Considering the authority of three experts, experts’ weights were set to 0.5, 0.3 and 0.2, respectively. Using equation (10), fuzzy complementary judgment matrix from three experts can be integrated, and its result is shown in Table 6. Using equations (14) and (15), the consistency checking of three fuzzy complementary judgment matrices was calculated, and the results show that the CR was less than 0.1.

Table 6.

Synthetic triangular fuzzy complementary judgment matrix.

	C	T	Q	H	CR
C	(0.5, 0.5, 0.5)	(0.34, 0.415, 0.49)	(0.3, 0.375, 0.45)	(0.69, 0.765, 0.79)	0.005
T	(0.51, 0.585, 0.66)	(0.5, 0.5, 0.5)	(0.33, 0.395, 0.46)	(0.7, 0.775, 0.79)
Q	(0.6, 0.675, 0.75)	(0.47, 0.535, 0.6)	(0.5, 0.5, 0.5)	(0.755, 0.83, 0.865)
H	(0.17, 0.235, 0.3)	(0.16, 0.225, 0.29)	(0.13, 0.17, 0.235)	(0.5, 0.5, 0.5)

The fuzzy weights of the four criteria were obtained by equation (11), as shown in Table 7. Furthermore, the fuzzy weights were defuzzified and normalized using equations (12) and (13), and the final weights were ω_c = 0.2569, ω_T = 0.2820, ω_Q = 0.3186 and ω_H = 0.1425. Input the weights into the equation (5) to calculate the fitness function.

Table 7.

Fuzzy weights of criteria.

Criteria	Fuzzy weights
C	(0.2558, 0.2575, 0.2569)
T	(0.2851, 0.2826, 0.2776)
Q	(0.3249, 0.3183, 0.3128)
H	(0.1342, 0.1416, 0.1526)

Algorithm discussion

Sensitivity analysis of parameters α, β₀ and γ in FA

In general, the convergence and global optimization of FA is controlled by three parameters (step length factor α, attraction degree β₀ and light absorption coefficient γ). According to the parameter setting, their sensitivities were discussed.

In the FA (discrete position), the population size was set to 20, β₀ = 1 and γ = 0.4. The maximum iterations were set to 100. Figure 5 shows the fitness value for the step length factor α increasing from 0 to 1. The change of α value is very significant for the optimal fitness value. When α is set to 0.88, corresponding fitness value was 0.5325.

Figure 5.

Fitness value for the step length factor α increasing from 0 to 1.
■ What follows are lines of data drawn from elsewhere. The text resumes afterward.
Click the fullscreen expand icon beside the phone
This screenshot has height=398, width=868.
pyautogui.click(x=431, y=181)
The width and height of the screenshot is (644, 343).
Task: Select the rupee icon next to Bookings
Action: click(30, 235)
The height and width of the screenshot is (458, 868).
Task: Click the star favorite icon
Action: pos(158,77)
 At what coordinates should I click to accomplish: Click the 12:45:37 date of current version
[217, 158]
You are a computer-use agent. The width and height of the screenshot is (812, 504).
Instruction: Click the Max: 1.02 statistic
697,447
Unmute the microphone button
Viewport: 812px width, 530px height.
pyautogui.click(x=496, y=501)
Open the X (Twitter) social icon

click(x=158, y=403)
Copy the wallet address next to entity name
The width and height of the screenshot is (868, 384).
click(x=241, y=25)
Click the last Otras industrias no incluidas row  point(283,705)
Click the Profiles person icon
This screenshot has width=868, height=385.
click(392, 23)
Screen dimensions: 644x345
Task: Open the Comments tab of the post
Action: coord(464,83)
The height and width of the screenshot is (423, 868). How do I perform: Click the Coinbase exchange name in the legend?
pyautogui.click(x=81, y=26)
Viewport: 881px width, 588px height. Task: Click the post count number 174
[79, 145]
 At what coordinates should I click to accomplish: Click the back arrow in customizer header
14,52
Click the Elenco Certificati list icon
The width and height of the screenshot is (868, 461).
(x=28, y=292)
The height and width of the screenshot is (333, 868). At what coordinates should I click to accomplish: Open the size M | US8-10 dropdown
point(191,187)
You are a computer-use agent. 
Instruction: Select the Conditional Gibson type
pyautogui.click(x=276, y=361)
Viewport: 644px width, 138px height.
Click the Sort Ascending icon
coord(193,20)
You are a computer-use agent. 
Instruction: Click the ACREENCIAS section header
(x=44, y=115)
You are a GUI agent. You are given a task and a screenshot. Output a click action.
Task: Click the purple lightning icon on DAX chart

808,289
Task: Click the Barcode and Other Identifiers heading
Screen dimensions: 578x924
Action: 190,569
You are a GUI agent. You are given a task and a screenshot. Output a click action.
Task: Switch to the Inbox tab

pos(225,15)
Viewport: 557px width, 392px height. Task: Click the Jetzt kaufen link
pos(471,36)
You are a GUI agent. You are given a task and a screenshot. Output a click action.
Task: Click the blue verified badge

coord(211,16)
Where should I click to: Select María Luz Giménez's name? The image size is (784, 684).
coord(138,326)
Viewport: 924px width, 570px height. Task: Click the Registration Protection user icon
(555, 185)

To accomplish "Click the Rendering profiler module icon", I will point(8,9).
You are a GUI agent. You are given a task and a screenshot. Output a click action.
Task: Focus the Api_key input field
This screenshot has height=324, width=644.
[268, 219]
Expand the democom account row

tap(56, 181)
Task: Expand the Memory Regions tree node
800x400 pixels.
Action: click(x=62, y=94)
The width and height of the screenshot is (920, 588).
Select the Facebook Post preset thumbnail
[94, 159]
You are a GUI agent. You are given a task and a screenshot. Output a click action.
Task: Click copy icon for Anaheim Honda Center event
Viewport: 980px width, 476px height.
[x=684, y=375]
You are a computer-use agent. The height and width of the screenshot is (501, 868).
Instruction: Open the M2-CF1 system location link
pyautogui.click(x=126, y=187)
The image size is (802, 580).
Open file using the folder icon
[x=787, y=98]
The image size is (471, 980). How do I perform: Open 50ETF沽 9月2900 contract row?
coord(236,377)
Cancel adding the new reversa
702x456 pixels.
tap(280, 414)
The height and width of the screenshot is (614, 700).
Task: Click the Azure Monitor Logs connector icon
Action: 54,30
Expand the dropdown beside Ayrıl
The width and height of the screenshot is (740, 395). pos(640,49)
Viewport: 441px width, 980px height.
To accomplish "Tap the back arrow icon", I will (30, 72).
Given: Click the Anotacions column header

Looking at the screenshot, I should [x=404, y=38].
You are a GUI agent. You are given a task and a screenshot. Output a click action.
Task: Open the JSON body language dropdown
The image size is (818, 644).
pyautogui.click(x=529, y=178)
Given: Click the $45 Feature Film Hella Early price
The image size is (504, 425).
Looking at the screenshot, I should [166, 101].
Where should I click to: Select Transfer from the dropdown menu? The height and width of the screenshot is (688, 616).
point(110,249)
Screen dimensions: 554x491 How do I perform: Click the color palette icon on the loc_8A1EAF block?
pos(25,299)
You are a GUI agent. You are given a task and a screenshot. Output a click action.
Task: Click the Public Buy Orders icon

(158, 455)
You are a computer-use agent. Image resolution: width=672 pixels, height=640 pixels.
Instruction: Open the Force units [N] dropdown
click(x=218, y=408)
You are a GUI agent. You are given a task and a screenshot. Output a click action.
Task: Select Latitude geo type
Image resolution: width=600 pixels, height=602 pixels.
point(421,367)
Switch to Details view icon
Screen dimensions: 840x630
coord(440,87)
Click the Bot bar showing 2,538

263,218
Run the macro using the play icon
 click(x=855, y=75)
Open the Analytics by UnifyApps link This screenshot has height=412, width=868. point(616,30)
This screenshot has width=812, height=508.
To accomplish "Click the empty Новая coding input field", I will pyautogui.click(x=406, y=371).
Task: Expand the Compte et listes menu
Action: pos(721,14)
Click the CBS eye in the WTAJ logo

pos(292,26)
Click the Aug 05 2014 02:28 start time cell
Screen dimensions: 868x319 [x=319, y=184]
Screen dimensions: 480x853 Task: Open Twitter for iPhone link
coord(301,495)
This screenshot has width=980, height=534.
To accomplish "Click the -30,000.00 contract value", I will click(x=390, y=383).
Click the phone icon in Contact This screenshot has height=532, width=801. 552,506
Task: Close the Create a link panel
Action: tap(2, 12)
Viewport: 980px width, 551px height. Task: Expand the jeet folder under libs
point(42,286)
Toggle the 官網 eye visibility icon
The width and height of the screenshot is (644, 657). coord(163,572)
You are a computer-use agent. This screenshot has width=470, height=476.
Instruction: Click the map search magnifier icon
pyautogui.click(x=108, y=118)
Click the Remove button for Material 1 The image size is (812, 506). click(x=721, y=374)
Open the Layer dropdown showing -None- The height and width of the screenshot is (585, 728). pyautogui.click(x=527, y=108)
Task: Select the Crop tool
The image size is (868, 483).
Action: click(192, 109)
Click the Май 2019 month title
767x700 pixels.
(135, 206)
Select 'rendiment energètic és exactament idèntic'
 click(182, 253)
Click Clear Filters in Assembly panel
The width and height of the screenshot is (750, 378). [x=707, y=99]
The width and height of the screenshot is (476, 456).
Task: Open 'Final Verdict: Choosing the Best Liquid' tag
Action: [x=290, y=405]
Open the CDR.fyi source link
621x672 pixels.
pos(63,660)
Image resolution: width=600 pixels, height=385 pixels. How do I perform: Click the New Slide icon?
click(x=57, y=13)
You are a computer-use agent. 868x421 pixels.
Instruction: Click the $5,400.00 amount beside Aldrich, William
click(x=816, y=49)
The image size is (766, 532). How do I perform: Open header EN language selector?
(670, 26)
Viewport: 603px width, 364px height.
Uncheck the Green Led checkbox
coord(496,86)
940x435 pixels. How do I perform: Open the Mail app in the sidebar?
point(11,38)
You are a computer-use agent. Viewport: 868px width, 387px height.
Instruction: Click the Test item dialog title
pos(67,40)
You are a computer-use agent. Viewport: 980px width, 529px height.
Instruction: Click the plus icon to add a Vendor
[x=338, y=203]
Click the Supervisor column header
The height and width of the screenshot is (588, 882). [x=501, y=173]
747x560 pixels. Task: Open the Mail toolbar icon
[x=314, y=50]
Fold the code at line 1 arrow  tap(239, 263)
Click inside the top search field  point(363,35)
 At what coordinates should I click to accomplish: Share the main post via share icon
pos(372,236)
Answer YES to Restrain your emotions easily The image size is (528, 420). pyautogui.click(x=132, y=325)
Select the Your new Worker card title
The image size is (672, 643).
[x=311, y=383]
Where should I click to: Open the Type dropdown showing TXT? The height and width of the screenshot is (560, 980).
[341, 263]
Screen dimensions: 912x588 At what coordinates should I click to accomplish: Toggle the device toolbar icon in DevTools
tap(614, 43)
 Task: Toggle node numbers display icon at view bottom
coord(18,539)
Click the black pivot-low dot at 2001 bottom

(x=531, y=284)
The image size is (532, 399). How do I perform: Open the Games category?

In the FA (discrete position), the population size was set to 20, α = 0.6 and γ = 0.4. The maximum iterations were set to 100. Figure 6 shows the fitness value for the attraction degree β₀ increasing from 0.5 to 1.5. The change of β₀ value is very significant for the optimal fitness value. When β₀ is set to 0.90, corresponding fitness value was 0.5307.

Figure 6.

Fitness value for the attraction degree β₀ increasing from 0.5 to 1.5.

In the FA (discrete position), the population size was set to 20, α = 0.6 and β₀ = 1. The maximum iterations were set to 100. Figure 7 shows the fitness value for the light absorption coefficient γ increasing from 0.01 to 1. The change of γ value is very significant for the optimal fitness value. When γ is set to 0.71, corresponding fitness value was 0.5338.

Figure 7.

Fitness value for the light absorption coefficient γ increasing from 0.01 to 1.

Algorithm comparison

Based on the above sensitivity analysis of parameters α = 0.88, β₀ = 0.90 and γ = 0.71, the following optimization algorithms were compared through solving the CMC:

Algorithm 1: Improved FA based on PSO. The population size of PSO was set to 30, the maximum iterations of PSO were set to 100, w = 0.5, c₁ = c₂ = 2; the population size of FA was set to 20; the maximum iterations of FA were set to 100.

Algorithm 2: Standard FA (integer position). The population size was set to 20, α = 0.88, β₀ = 0.90 and γ = 0.71; the maximum iterations were set to 100.

Algorithm 3: Standard FA (discrete position). The population size was set to 20, α = 0.88, β₀ = 0.90 and γ = 0.71; the maximum iterations were set to 100.

Algorithm 4: GA. The population size was 20, cross probability P_c = 0.9, mutation probability P_m = 0.5. The maximum iterations were set to 100. Its encoding rules were similar to those of the FA.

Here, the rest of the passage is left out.